The node with express are responsible for retrieving data from DB, updating DB (Provides data to manipulate from client-side -- that's all)
It comes to a problem when I'm considering security on client-side code. I want to hide all content of the page (not just data from the server, but also its logic and features)
To achieving my goals, I consider several things, but I doubt if it is right and working well if I create.
Using Serverside rendering -- Cannot use due to performance reason and lack of resources available
Serverside rendering can hide logic from the user cause it omits the only HTML from the server and all actions are submitted to the server and the server handle the actions and provide its result.
So I can provide only the login page at first, and if login is successful, I can send the rest of HTML and it's logics from the server.

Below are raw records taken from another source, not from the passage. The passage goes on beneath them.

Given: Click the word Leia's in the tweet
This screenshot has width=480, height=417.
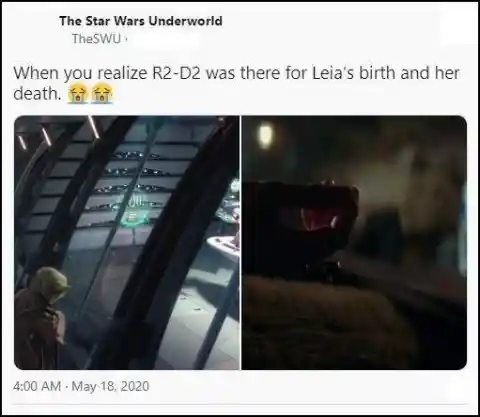Looking at the screenshot, I should pyautogui.click(x=333, y=73).
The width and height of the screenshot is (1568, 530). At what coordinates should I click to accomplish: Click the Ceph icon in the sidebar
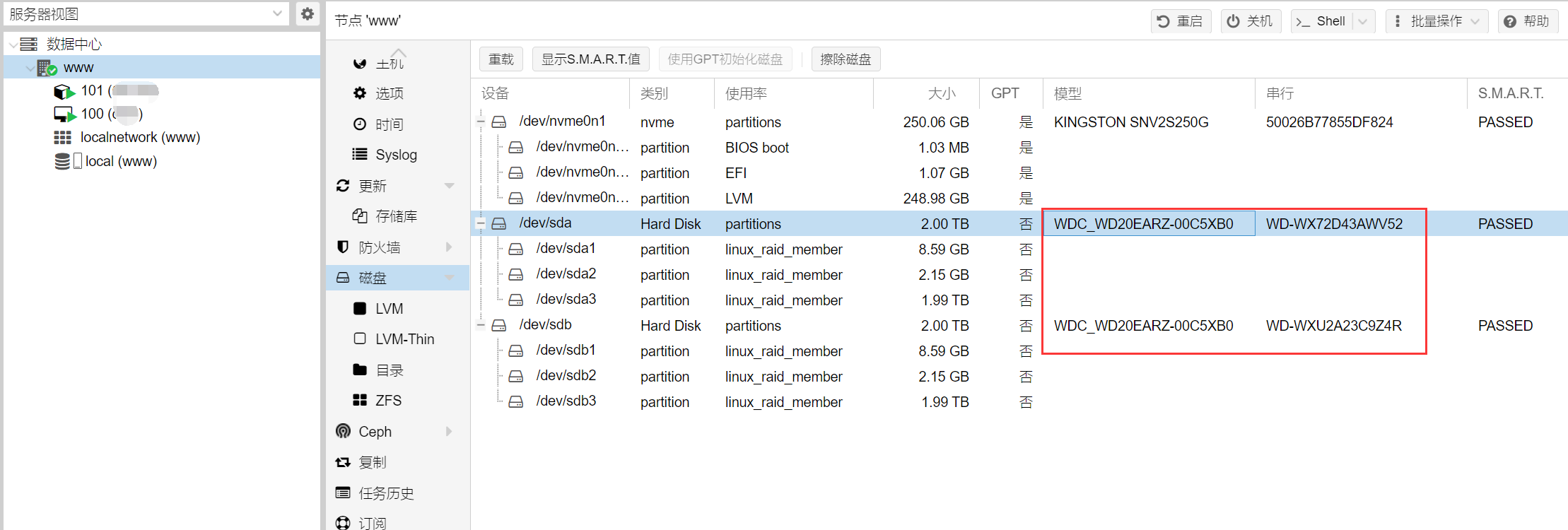click(x=344, y=431)
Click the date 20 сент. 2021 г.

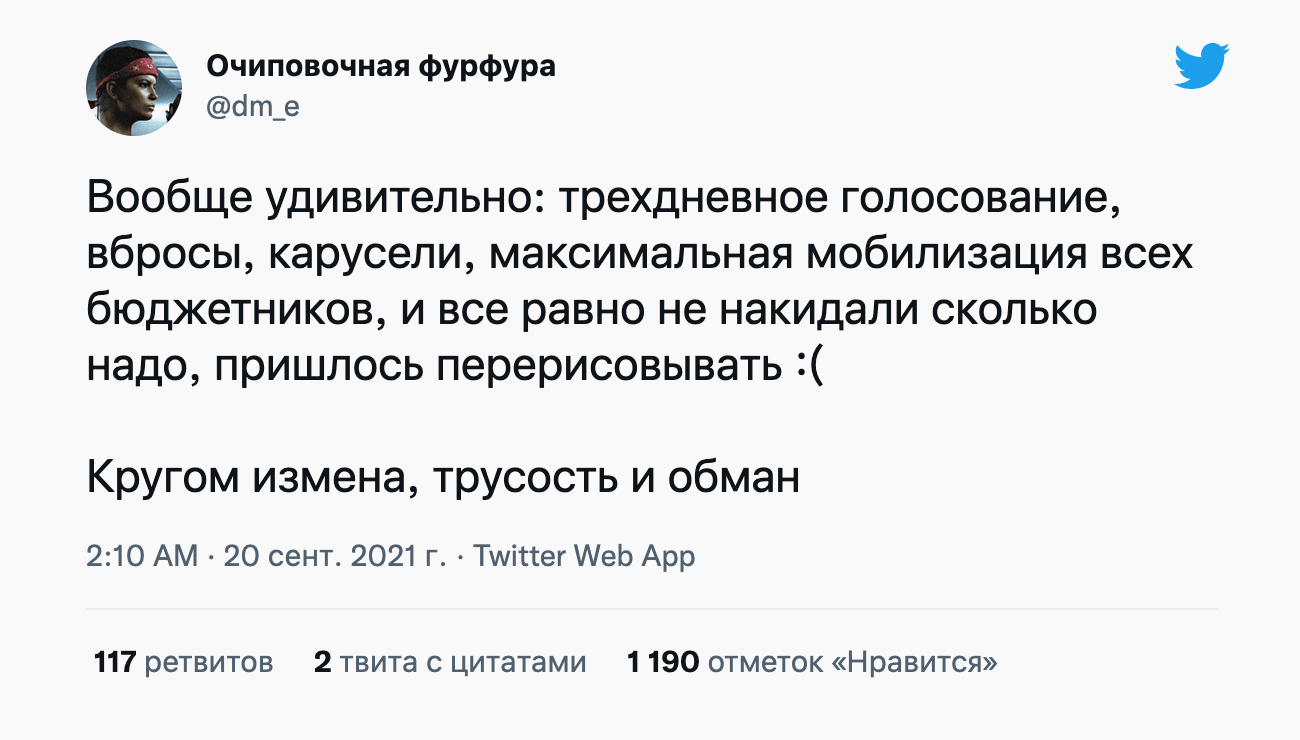coord(334,556)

The problem is that my content in the webpage is massive and will be interacted with the user very often, and applying virtualization on my table (by performance reason), it's data and rendering logic should be handled by the web browser.
Combining SSR and Client-Side Rendering
My inspection for this is not sure, I doubt if it is possible.
Use SSR for hiding content of the site from unauthorized users, and if authorized, the web browser renders its full content on demand. (Code and logics should be hidden before authorization, the unauthorized user only can see the login page)
Is it possible to do it?
Get code on demand.
Also my inspection, this is what I am looking for. But I strongly doubt if it is possible.
Workflow is like below
If a user is not logged in:: User only can see the login page and its code
If the user is logged in:: User can see features of the page like management, statistics, etc.
If the user approaches specific features:: Rendering logic and HTTP request interface is downloaded from the server (OR less-performance hindering logic or else...) and it renders what users want to see and do.
It is okay not to find ways from the above idea. Can you provide some outlines for implement such kind of web page? I'm quite new to Web Programming, so I cannot find proper ways. I want to know how can I achieve this with what kinds of solutions, library, structure.
What lib or package should I use for this?
How can I implement this?
OR can you describe to me how modern websites achieve this? (I think the SAP system quite resembles with what I wanna achieve)
Foreword
Security is a complex topic, in which it is not possible to reach 0 threat. I'll try to craft an answer that could fullfil what you are looking for.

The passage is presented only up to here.